**Énoncé 1**
Reformulez en liste numérotée les lignes de données, de celle qui contient « Open the Interpolation Bicubic dropdown » jusqu'à la dernière ligne de données, sans les lignes vides.

**Extrait choisi**
À la Berbeyrolle, dans un îlot de forêt (les alentours sont en coupes), au bord d’un ancien trou du maquis, une plaque fixée sur une haute pierre de granit rappelle que la Résistance est le propre des gens ordinaires. Ce message n’est pas fréquent car la plupart des stèles l’inscrivent sur le mode tragique des victimes ou sur celui de l’exception propre aux héros. Ni héros, ni martyrs, les personnes dont les noms sont gravés ici appartiennent simplement à deux familles de paysans de la commune, ce sont ceux de quatre jeunes citadins, ouvriers ou fils d’ouvriers venant de loin (Nice-Monaco, Marseille, Lyon) et celui d’un passeur italien de la filière communiste conduisant au maquis limousin depuis la Méditerranée. Huit noms gravés en hommage à tous les “légaux”, paysan.ne.s et villageois.e.s, ainsi qu’aux jeunes maquisard à qui ils offraient refuge, nourriture, soins et planque. J’oublie deux noms, mais ceux-ci figurent sur la deuxième stèle. Ils appartiennent d’une part à une jeune fille juive monégasque rescapée des rafles, entrée dans la résistance, dont la famille a été exterminée à Auschwitz, et d’autre part à un révolutionnaire paysan ukrainien.
Ce monument évoque à travers ces dix noms la résistance dans son mode commun, familier et familial, essentiellement modeste. Elle est illustrée ici par une forêt près d’une ferme, par des familles paysannes, des réfugié.e.s, des partisan.e.s. Il s’agit de la résistance universelle - d’ici comme d’ailleurs, de tous temps et à tous les temps - qui s’exprime par les actes concrets de solidarité, de courage et de refus quotidiens venus des gens du peuple, en bas. La pierre du maquis de la Berbeyrolle montre d’abord cela.

**Énoncé 2**
Répondez à ces questions sur l'extrait choisi :
(a) Sur quel type de pierre la plaque de la Berbeyrolle est-elle fixée ?
(b) De quelles villes viennent les quatre jeunes citadins ?
(c) À travers combien de noms le monument évoque-t-il la résistance ?

**Jeu de lignes**
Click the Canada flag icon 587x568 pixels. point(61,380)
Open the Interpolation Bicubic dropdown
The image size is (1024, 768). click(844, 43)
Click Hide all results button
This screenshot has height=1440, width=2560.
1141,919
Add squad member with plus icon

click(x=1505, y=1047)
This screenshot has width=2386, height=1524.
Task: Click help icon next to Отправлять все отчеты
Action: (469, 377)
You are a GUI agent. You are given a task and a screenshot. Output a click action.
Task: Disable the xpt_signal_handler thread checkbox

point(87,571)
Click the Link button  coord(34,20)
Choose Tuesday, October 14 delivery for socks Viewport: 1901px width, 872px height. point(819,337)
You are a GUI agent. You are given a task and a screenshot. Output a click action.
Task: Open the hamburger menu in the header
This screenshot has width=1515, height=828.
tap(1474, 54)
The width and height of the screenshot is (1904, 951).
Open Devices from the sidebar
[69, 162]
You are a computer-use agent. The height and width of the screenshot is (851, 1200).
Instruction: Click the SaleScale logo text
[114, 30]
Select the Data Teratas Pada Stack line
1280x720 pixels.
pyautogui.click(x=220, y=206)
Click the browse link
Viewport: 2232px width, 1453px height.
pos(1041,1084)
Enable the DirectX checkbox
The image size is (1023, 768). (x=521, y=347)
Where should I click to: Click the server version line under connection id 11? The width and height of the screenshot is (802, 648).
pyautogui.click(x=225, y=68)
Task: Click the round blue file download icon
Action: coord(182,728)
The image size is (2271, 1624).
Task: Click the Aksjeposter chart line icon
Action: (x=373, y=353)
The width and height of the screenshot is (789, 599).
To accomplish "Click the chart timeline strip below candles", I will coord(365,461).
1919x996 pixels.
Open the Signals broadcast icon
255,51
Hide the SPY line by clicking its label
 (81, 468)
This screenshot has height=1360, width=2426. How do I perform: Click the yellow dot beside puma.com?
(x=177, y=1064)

**Solution 1**
1. Open the Interpolation Bicubic dropdown
2. The image size is (1024, 768). click(844, 43)
3. Click Hide all results button
4. This screenshot has height=1440, width=2560.
5. 1141,919
6. Add squad member with plus icon
7. click(x=1505, y=1047)
8. This screenshot has width=2386, height=1524.
9. Task: Click help icon next to Отправлять все отчеты
10. Action: (469, 377)
11. You are a GUI agent. You are given a task and a screenshot. Output a click action.
12. Task: Disable the xpt_signal_handler thread checkbox
13. point(87,571)
14. Click the Link button  coord(34,20)
15. Choose Tuesday, October 14 delivery for socks Viewport: 1901px width, 872px height. point(819,337)
16. You are a GUI agent. You are given a task and a screenshot. Output a click action.
17. Task: Open the hamburger menu in the header
18. This screenshot has width=1515, height=828.
19. tap(1474, 54)
20. The width and height of the screenshot is (1904, 951).
21. Open Devices from the sidebar
22. [69, 162]
23. You are a computer-use agent. The height and width of the screenshot is (851, 1200).
24. Instruction: Click the SaleScale logo text
25. [114, 30]
26. Select the Data Teratas Pada Stack line
27. 1280x720 pixels.
28. pyautogui.click(x=220, y=206)
29. Click the browse link
30. Viewport: 2232px width, 1453px height.
31. pos(1041,1084)
32. Enable the DirectX checkbox
33. The image size is (1023, 768). (x=521, y=347)
34. Where should I click to: Click the server version line under connection id 11? The width and height of the screenshot is (802, 648).
35. pyautogui.click(x=225, y=68)
36. Task: Click the round blue file download icon
37. Action: coord(182,728)
38. The image size is (2271, 1624).
39. Task: Click the Aksjeposter chart line icon
40. Action: (x=373, y=353)
41. The width and height of the screenshot is (789, 599).
42. To accomplish "Click the chart timeline strip below candles", I will coord(365,461).
43. 1919x996 pixels.
44. Open the Signals broadcast icon
45. 255,51
46. Hide the SPY line by clicking its label
47.  (81, 468)
48. This screenshot has height=1360, width=2426. How do I perform: Click the yellow dot beside puma.com?
49. (x=177, y=1064)

**Solution 2**
(a) Sur une haute pierre de granit.
(b) De Nice-Monaco, de Marseille et de Lyon.
(c) À travers dix noms.